(Beginning of Records supplied)

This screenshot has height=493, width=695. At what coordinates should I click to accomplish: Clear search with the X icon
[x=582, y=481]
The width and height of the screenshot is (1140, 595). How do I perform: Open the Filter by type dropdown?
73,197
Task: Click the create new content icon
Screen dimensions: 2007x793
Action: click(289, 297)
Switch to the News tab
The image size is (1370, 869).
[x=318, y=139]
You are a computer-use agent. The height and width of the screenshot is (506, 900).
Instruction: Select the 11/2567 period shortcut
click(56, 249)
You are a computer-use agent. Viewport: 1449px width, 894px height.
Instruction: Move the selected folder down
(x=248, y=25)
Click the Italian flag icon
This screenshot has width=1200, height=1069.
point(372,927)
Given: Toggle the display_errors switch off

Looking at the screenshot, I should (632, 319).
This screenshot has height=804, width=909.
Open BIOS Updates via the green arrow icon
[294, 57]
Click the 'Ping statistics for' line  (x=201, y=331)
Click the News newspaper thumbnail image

(End of Records supplied)

■ Task to complete ■
Looking at the records above, say how many lines contain the string "computer". Give the number and no other words.

■ Written answer ■
2